Turunçgillerde rekabet gücümüz var, ama!
Geçen
hafta özel ve kamu sektöründen katılımcıların olduğu
turunçgiller ile ilgili bir toplantıya katıldım. Toplantı
online olarak gerçekleştirildi. Toplantıdaki konuşmalardan elbette istifade
ettim. Özel sektörden bir konuşmacının elindeki birçok rapor ve çalışmayı
gösterdikten sonra “Bize eylem lazım, yazmayla, konuşma ile olmaz, olsaydı
zaten bir çok doküman ile olurdu” demesi en fazla dikkatimi çeken ifade oldu.
Başta
turunçgiller üreticilerimiz olmak üzere ilgililer bazı
önemli adımların atılması beklentisi içerisindeler.
ÜRETİM
Turunçgiller
narenciye olarak da adlandırılmaktadır. Narenciye Farsça
(narenç) kökenlidir. Bu familya
portakal, limon, mandalina, greyfurt ve turunç gibi türleri içine almaktadır.
Türkiye’de
2019 verilerine göre 4.3 milyon ton toplam narenciye üretimi yapılmış. Bu üretim miktarı ile Türkiye önemli üretici ülke konumunda. Dünya
üretiminde yıllara göre değişmekle birlikte % 2-3’lük payı ile 6. veya 7. Sırada
yer almakta.
Türkiye
turunçgiller üretiminin yüzde 40’ını portakal oluşturmakta. Portakalı yüzde 33 ile mandalina izlemektedir. Limon ve greyfurt ise sırasıyla yüzde 22 yüzde 6 paya sahiptir. Turunç üretimi
ise çok azdır.
2000’de
yılda fert başına 34.3 kg kadar turunçgiller üretimi varken 2019 yılında
52.5 kg’a yükselmiştir. Anlayacağınız
nüfus artışına rağmen Türkiye’nin narenciye üretimi artmıştır.
AĞAÇ
SAYISI
Son 20 yılda
üretim miktarı yüzde 100 artmıştır. Bunda meyve veren
ağaç sayısındaki artışın payı yüksektir. Ağaç sayısındaki artış yüzde 66.7’dir.

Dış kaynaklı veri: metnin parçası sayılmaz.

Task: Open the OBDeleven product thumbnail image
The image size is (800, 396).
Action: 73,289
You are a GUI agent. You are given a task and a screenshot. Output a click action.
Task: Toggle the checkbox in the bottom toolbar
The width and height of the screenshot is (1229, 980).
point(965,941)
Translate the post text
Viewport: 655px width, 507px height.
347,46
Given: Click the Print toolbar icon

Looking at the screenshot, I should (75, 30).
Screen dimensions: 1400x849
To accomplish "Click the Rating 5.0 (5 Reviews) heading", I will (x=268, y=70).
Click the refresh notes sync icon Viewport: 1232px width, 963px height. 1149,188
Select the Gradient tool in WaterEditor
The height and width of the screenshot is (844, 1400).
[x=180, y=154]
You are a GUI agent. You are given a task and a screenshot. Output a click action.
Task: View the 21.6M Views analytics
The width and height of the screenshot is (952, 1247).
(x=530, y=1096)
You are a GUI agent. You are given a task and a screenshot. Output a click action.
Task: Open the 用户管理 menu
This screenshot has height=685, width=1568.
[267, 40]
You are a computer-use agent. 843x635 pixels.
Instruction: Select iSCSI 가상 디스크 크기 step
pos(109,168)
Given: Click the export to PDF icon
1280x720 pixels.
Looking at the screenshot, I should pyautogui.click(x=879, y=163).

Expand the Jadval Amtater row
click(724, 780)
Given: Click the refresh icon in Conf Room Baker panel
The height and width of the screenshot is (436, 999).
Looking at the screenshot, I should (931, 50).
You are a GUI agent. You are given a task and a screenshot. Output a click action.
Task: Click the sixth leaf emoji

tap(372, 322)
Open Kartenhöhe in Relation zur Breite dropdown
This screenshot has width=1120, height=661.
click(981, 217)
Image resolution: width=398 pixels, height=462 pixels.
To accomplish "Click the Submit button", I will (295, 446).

Üretim artışı sırf ağaç sayısından değil girdi kullanımı ve diğer tekniklerin
iyileştirilmesi ile açıklanabilir.
Turunçgiller
üretiminde gelecekte daha da artması beklenilmektedir. Bunu 2000 yılında meyve
vermeyen ağaç sayısının 2.306 adet iken 2019’da 8.327 adete
yükselmesi desteklemektedir. Mevcut hali ile üretimde fazlalık varken üretimin
daha da artması ne anlama gelir. Bunu cevaplamadan yeterliliklerimize bir bakalım.
YETERLİLİK
Turunçgillerde,
tüm türlerde yeterliliğimiz yüksektir. TÜİK verilerine göre
yeterlik oranları portakalda yüzde 152.5, mandalinada yüzde 170.0, limonda
yüzde 200 ve greyfurtta yüzde 251.5 kadardır. Yani 100 kg limona ihtiyaç varken
200 kilogram limon üretilmektedir.
Gelecekte
üretimin artması beklenildiğine göre yeterlilik seviyeleri de ister
istemez artacaktır.
O zaman
“Bize eylem lazım” sözüne kulak kesilmekte fayda var.
Bu kadar
üretim ya iç pazarda ya da dış pazarda değerlendirilmelidir.
İHRACAT
Türkiye
turunçgiller ihracatında önemli bir ülke konumundadır. Bazı
kaynaklar Türkiye’nin turunçgiller ihracatında dünyada 3. Sırada olduğu yazılmaktadır.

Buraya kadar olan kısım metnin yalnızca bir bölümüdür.